--- Short task a ---
Find every line in the rows below that contains the string "label", and copy each of those lines.

--- Provided passage ---
# I might get to help someone with their puppy.



## For Want of Poodle (Feb 25, 2019)

Thats awesome Fenris. So nice when someone else sees and acknowledges your progress! Hope you get to play with a cute puppy as a reward!!!


----------



## Fenris-wolf (Apr 17, 2018)

For Want of Poodle said:


> Thats awesome Fenris. So nice when someone else sees and acknowledges your progress! Hope you get to play with a cute puppy as a reward!!!


Thank you. It is! I hope so too!!! I will share pics of I do. I remember the first day they brought him home😭 Maybe Sisko and him can becomes friends and play together too. That one wild dog who barks at cars, people, and other dogs doesn't care too much for Sisko anymore. Not in an aggressive way, but he doesn't get excited anymore since that one time Sisko got loose and tried to play with him. Sisko's feelings got hurt that day😔.


----------



## Mufar42 (Jan 1, 2017)

Fenris-wolf said:


> Some people in my apartment complex had got a chocolate Labrador Retriever puppy not too long ago. (Ace is about 4 months old now)
> 
> I spoke to the lady today and found out that she is our old upstairs neighbor and she had moved back here. She has been watching Sisko and I train outside and has been copying what we do. She was saying how well behaved Sisko is and we starting talking about me helping with Ace.
> 
> I made sure to tell her that I'm a novice, but always learning. I am always very happy to hear that I am doing a good job with Sisko, but will always take the advice of someone with more experience. We have come such a long way, but will talk about that in Sisko's progress blog.


What a wonderful opportunity to help a neighbor. You may even get a pet sitting job out of it!


----------



## Fenris-wolf (Apr 17, 2018)

Mufar42 said:


> What a wonderful opportunity to help a neighbor. You may even get a pet sitting job out of it!


Yeah😁. I would be so happy!


----------



## Dogs4Life (May 27, 2018)

Sounds like a great opportunity!


----------



## Asta's Mom (Aug 20, 2014)

Oh I hope this comes to pass. Will give you a boost of confidence and hopefully some pet sitting jobs. Do let us know how it goes. And your Sisko is so handsome - love his coloring. And it is always neat to hear compliments on more than just a cute boy but also with your training.


----------



## Fenris-wolf (Apr 17, 2018)

Asta's Mom said:


> Oh I hope this comes to pass. Will give you a boost of confidence and hopefully some pet sitting jobs. Do let us know how it goes. And your Sisko is so handsome - love his coloring. And it is always neat to hear compliments on more than just a cute boy but also with your training.


Thank you, very much, Claire. It would give me a huge boost in confidence and I would love if this leads to a pet-sitting job or jobs. Okay, I will keep you guys updated. Thank you from me and Sisko. He loves it when people talk about him. It very much is. We have come such a long way.


----------

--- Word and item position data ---
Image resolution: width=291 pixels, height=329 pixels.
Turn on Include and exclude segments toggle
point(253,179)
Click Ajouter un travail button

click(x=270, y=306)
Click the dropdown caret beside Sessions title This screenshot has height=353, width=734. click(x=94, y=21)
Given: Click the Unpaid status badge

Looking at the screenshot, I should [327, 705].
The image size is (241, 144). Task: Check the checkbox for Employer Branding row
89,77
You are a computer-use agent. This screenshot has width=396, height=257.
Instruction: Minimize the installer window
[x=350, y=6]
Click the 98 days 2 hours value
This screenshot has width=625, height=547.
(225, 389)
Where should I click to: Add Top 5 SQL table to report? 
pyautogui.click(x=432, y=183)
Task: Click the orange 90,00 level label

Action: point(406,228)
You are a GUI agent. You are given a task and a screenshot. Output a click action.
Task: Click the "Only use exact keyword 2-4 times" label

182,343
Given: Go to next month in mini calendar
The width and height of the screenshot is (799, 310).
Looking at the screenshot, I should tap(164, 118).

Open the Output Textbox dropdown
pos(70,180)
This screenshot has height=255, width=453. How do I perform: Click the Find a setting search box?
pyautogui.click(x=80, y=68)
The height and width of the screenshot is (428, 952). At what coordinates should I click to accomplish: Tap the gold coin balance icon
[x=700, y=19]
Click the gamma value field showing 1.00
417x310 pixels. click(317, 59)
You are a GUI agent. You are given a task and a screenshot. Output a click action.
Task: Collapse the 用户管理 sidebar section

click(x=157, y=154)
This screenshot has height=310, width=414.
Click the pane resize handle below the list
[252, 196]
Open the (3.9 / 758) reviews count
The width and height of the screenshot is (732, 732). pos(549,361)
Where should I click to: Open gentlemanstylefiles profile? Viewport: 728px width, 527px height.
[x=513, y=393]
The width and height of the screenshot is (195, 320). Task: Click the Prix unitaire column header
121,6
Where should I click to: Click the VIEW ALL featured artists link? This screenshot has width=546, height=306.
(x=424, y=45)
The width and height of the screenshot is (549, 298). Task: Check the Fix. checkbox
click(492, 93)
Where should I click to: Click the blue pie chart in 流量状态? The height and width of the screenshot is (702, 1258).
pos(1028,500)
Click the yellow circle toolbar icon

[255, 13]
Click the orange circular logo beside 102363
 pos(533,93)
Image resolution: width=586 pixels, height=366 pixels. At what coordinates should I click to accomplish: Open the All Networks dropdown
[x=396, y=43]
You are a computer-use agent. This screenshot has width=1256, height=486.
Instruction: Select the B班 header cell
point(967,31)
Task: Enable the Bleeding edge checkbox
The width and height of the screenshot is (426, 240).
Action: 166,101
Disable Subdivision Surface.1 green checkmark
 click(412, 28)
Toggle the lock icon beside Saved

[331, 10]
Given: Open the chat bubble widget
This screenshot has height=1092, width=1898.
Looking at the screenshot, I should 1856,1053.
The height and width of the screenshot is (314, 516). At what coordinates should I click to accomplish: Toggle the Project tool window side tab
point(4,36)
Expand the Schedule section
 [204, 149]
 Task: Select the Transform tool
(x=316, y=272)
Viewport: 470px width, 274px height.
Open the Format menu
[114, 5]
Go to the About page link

--- Short task b ---
In the forum thread above, what breed of puppy did the neighbors get?

--- Expected output a ---
Task: Click the orange 90,00 level label
Task: Click the "Only use exact keyword 2-4 times" label

--- Expected output b ---
A chocolate Labrador Retriever.